İsrailli yayın organı The Times of Israel, 22 Ekim 2025 tarihinde müellif ve analist Ariel Harkham’ın “Gazze’deki Türk Tuzağı” başlıklı köşe yazısına yer verdi.
Başbakan Netanyahu siyasetinin eleştirildiği yazıda, Erdoğan’ın Gazze siyasetinin İsrail varlığını tehdit ettiği vurgusu yapıldı.
Gazze Barış Mutabakatı’na müteakip Gazze’de kurulan misyon gücü kapsamında Türk Silahlı Kuvvetleri (TSK) her türlü misyona hazır olduklarını duyurmuştu. Gazze’de Türk bayrağının varlığını “İsrail için felaket bir stratejik hata” olarak niteleyen muharrir, bu durumu “İsrail için yeni bir cephe açmak” şeklinde kıymetlendirdi.

“FELAKET NİTELİĞİNDE STRATEJİK BİR BAŞARISIZLIK”

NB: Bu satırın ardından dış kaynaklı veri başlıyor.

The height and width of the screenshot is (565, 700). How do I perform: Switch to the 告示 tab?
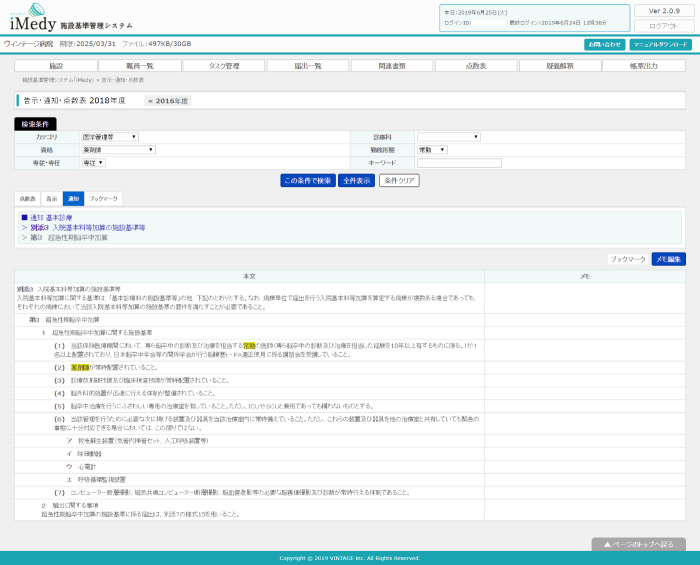tap(51, 199)
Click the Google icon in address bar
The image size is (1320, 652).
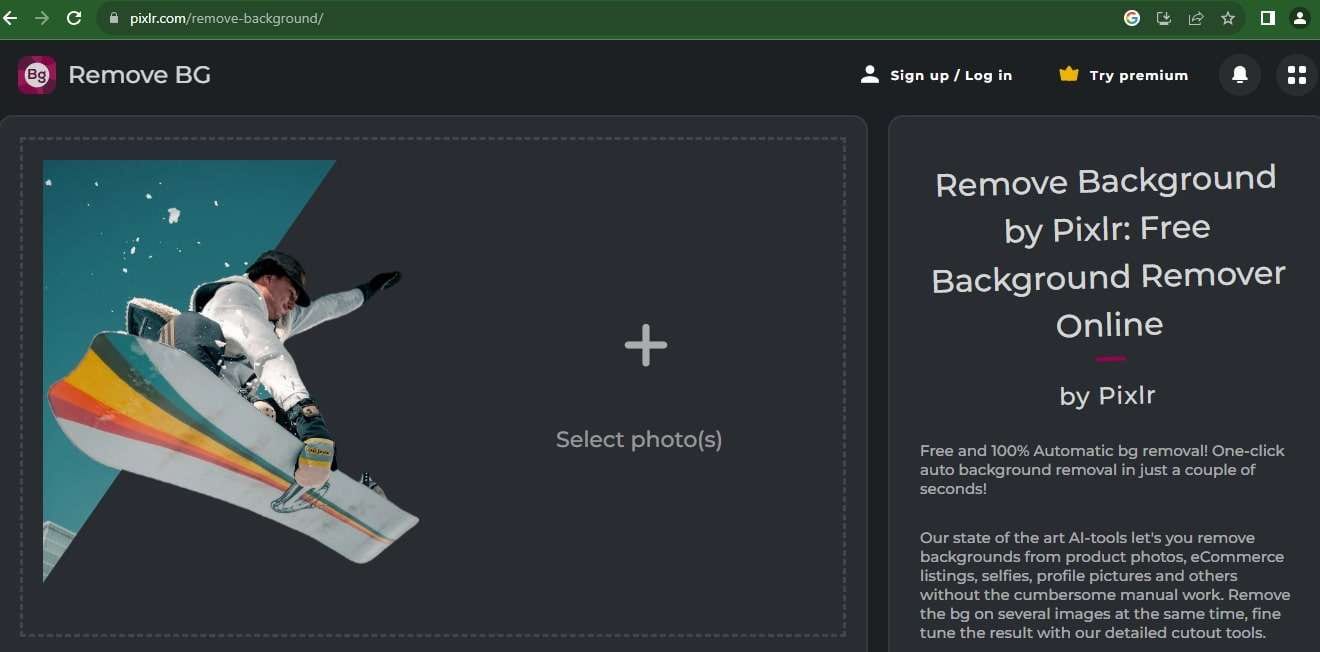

İsrailli analist Harkham, Türkiye’yi Gazze’ye getirdiği için Netanyahu siyasetini eleştirerek, “Tam olarak bakıldığında -1.200 katledilen, kaçırılanlar ve aileleri, 917 İsrail Savunma Kuvvetleri askerinin kutsal fedakarlığı ve İsrail’in en uzun savaşının iki yılında harcanan milyarlar- Gazze’de Türk bayraklarının dalgalanması, tam manasıyla felaket niteliğinde bir stratejik başarısızlıktır. Başbakan’ı bu düzenlemeye kim zorladı yahut ikna ettiyse sorumluluk ona aittir, fakat nihayetinde sorumluluk Pandora’nın kutusunu açan şahsa aittir. Hamas ve İslamcı destekçileriyle ittifak kurmuş, açıkça düşman bir Türkiye’nin İsrail’in güney sonuna yerleşmesine müsaade vermek, bir ateş çemberini, hatta daha da tehlikeli bir ateş çemberiyle değiştirmek manasına gelir. En amatör gözlemci bile, bunun Erdoğan ve cihatçı müttefikleri için açtığı binlerce fitne kapısını görebilir.” biçiminde konuştu.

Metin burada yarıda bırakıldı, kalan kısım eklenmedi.